There’s more I’m sure I missed noting here, but this captures some of our discussion.  I have quite a few emails from people after the workshop, so maybe I will update the post as I reply to those.

The semester has begun with great business here at U. Iowa, and it is only with the extra time to work that comes, ironically, from Labor Day that I have time to post a little about what is happening in our group.  Probably our biggest news is that the U.S. National Science Foundation has funded our large (just under $2 million) Computing Research Infrastructure (CRI) grant for StarExec.  The goal of this project is to design and implement a cluster-backed web service called StarExec, which will serve as shared infrastructure for the many different communities in Computer Science developing logic solvers.  Such programs are designed to be used as backends by  applications in other domains, notably Artificial Intelligence (for example, planning problems), Hardware and Software Verification,  Static Program Analysis, Formal Ontology, Combinatorial Design, and more.  The idea is that one translates problems from the application domain — a verification problem, say — into a logical formula where validity of that formula (or dually, satisfiability), corresponds to solvability of the original problem.  Logic solvers have improved tremendously in the past 10-15 years, and can handle enormous problems.  SAT solvers (for pure propositional logic), for example, can handle formulas with hundreds of thousands of variables and millions of clauses.  The nominal search space for such problems dwarfs the number of atoms in the observable universe.  Of course, it is clever heuristics that have been demonstrated to work well in practice that makes searching and pruning this space possible.

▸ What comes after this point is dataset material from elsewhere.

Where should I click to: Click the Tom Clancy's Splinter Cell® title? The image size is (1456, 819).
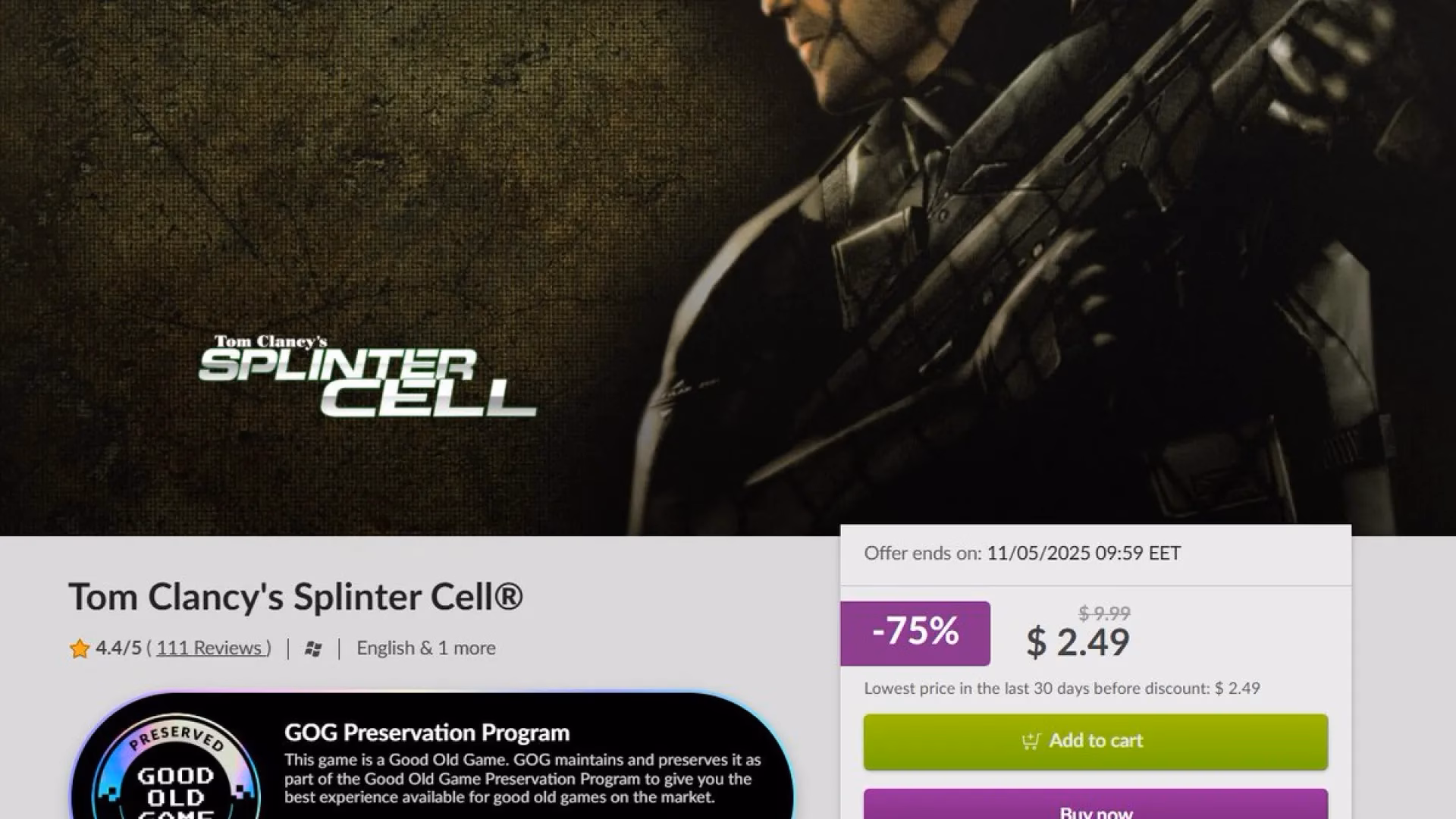[296, 597]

With so much interest in logic solvers as backends for such domains, there has been a lot of growth in logic solving as a field, and in the availability of high-performance solvers for different particular kinds of logics.  Different communities have sprung up (over the past couple decades) around one or the other logic.  This is because different logical features give rise to significantly different engineering and theoretical issues.  There have been signs of reconvergence of these different branches of automated reasoning.  StarExec aims to help fuel such reconvergence, in the first place by providing a common service for creating and running jobs, where a selection of solvers is executed on a selection of benchmark formulas.  StarExec will support uploading of both solvers and formulas.  The former feature is useful for solver implementors, who want to compare their solvers to existing ones; the latter is useful for application developers, who want to compare solvers on their particular class of formulas.  This feature is inspired both by community demand and also by System On TPTP, a web service implemented by Geoff Sutcliffe at U. Miami for first-order automated theorem provers.  Indeed, the PIs for this StarExec grant are Geoff, Cesare Tinelli (my colleague here at U. Iowa), and myself.

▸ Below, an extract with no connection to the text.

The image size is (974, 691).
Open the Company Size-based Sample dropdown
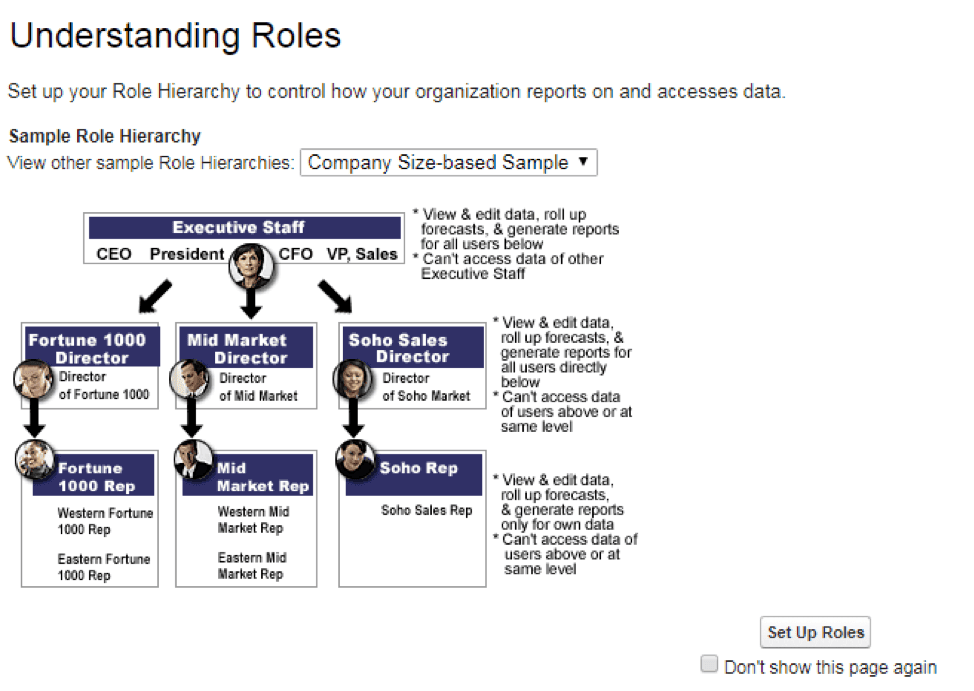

The reason the system is called StarExec is that it will be a cross-community execution service.  Different logic-solving communities will be able to use the service for services like hosting their libraries of benchmark formulas, running annual competitions or evaluations, maintaining real-time leaderboards (to define the state of the art for solvers in their community), and providing information about their benchmark formats and related standards.  An advisory board consisting of community leaders from the different solver communities, as well as prominent application developers using solvers as backends, will help us ensure we provide the services that all our constituents want.

We are currently working with JJ Urich and Hugh Brown of our Computer Support Group (serving Computer Science, Math, and Statistics), both on ordering equipment, and helping interface with our campus IT Services for physical hosting of the cluster.  As we have funds to buy at least 150 nodes, physical requirements like space, power, and cooling, are significant.

We plan to be running solver competitions on StarExec — at least on a trial basis — in Summer 2012.  This is an ambitious goal, but we have great talent on the ground at the moment to develop the service.  Tyler Jensen and CJ Palmer are two of the top recent undergraduates (currently Master’s students) of our program, and have already got demoable features up and running (thanks to a planning grant for StarExec we had last year).  Unfortunately for us, but not surprisingly, they have exciting job opportunities in the works for after they graduate this December, so we will be recruiting understudies this semester, who we hope will carry the torch when they have moved on.